Quote each of the entries below word for word, keeping every character and line break unchanged.

<<<<

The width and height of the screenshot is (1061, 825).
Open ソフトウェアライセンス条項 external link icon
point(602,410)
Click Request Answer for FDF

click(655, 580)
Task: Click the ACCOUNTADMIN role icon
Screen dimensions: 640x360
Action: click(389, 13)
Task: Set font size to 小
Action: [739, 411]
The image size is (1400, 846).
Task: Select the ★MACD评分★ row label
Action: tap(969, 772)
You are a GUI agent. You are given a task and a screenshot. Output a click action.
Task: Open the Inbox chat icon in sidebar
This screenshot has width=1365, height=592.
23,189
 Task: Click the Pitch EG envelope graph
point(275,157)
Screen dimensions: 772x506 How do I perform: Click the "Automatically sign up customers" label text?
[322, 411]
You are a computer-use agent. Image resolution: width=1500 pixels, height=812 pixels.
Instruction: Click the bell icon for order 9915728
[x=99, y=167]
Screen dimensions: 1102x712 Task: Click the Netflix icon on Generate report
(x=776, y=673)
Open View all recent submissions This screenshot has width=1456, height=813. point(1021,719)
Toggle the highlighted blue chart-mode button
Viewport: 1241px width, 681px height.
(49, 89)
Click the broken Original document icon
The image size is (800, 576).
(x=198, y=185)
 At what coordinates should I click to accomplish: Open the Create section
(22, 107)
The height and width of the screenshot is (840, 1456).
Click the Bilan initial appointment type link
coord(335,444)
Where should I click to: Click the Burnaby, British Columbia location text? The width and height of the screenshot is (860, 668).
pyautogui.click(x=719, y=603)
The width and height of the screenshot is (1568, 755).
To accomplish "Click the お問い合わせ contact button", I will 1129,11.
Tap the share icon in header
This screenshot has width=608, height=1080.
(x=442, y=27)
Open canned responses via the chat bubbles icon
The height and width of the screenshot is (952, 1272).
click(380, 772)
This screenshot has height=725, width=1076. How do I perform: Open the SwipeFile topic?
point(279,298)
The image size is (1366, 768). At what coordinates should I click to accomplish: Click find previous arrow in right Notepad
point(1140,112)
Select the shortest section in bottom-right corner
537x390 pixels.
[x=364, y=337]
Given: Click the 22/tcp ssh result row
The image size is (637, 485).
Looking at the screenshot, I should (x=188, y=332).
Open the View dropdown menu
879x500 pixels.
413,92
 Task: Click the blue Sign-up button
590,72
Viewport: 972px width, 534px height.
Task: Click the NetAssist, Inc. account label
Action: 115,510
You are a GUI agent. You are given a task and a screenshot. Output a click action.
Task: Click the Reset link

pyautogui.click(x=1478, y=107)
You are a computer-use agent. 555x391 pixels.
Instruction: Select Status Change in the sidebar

>>>>

**Answer to this problem**.
The width and height of the screenshot is (1061, 825).
Open ソフトウェアライセンス条項 external link icon
point(602,410)
Click Request Answer for FDF

click(655, 580)
Task: Click the ACCOUNTADMIN role icon
Screen dimensions: 640x360
Action: click(389, 13)
Task: Set font size to 小
Action: [739, 411]
The image size is (1400, 846).
Task: Select the ★MACD评分★ row label
Action: tap(969, 772)
You are a GUI agent. You are given a task and a screenshot. Output a click action.
Task: Open the Inbox chat icon in sidebar
This screenshot has width=1365, height=592.
23,189
 Task: Click the Pitch EG envelope graph
point(275,157)
Screen dimensions: 772x506 How do I perform: Click the "Automatically sign up customers" label text?
[322, 411]
You are a computer-use agent. Image resolution: width=1500 pixels, height=812 pixels.
Instruction: Click the bell icon for order 9915728
[x=99, y=167]
Screen dimensions: 1102x712 Task: Click the Netflix icon on Generate report
(x=776, y=673)
Open View all recent submissions This screenshot has width=1456, height=813. point(1021,719)
Toggle the highlighted blue chart-mode button
Viewport: 1241px width, 681px height.
(49, 89)
Click the broken Original document icon
The image size is (800, 576).
(x=198, y=185)
 At what coordinates should I click to accomplish: Open the Create section
(22, 107)
The height and width of the screenshot is (840, 1456).
Click the Bilan initial appointment type link
coord(335,444)
Where should I click to: Click the Burnaby, British Columbia location text? The width and height of the screenshot is (860, 668).
pyautogui.click(x=719, y=603)
The width and height of the screenshot is (1568, 755).
To accomplish "Click the お問い合わせ contact button", I will 1129,11.
Tap the share icon in header
This screenshot has width=608, height=1080.
(x=442, y=27)
Open canned responses via the chat bubbles icon
The height and width of the screenshot is (952, 1272).
click(380, 772)
This screenshot has height=725, width=1076. How do I perform: Open the SwipeFile topic?
point(279,298)
The image size is (1366, 768). At what coordinates should I click to accomplish: Click find previous arrow in right Notepad
point(1140,112)
Select the shortest section in bottom-right corner
537x390 pixels.
[x=364, y=337]
Given: Click the 22/tcp ssh result row
The image size is (637, 485).
Looking at the screenshot, I should (x=188, y=332).
Open the View dropdown menu
879x500 pixels.
413,92
 Task: Click the blue Sign-up button
590,72
Viewport: 972px width, 534px height.
Task: Click the NetAssist, Inc. account label
Action: 115,510
You are a GUI agent. You are given a task and a screenshot. Output a click action.
Task: Click the Reset link

pyautogui.click(x=1478, y=107)
You are a computer-use agent. 555x391 pixels.
Instruction: Select Status Change in the sidebar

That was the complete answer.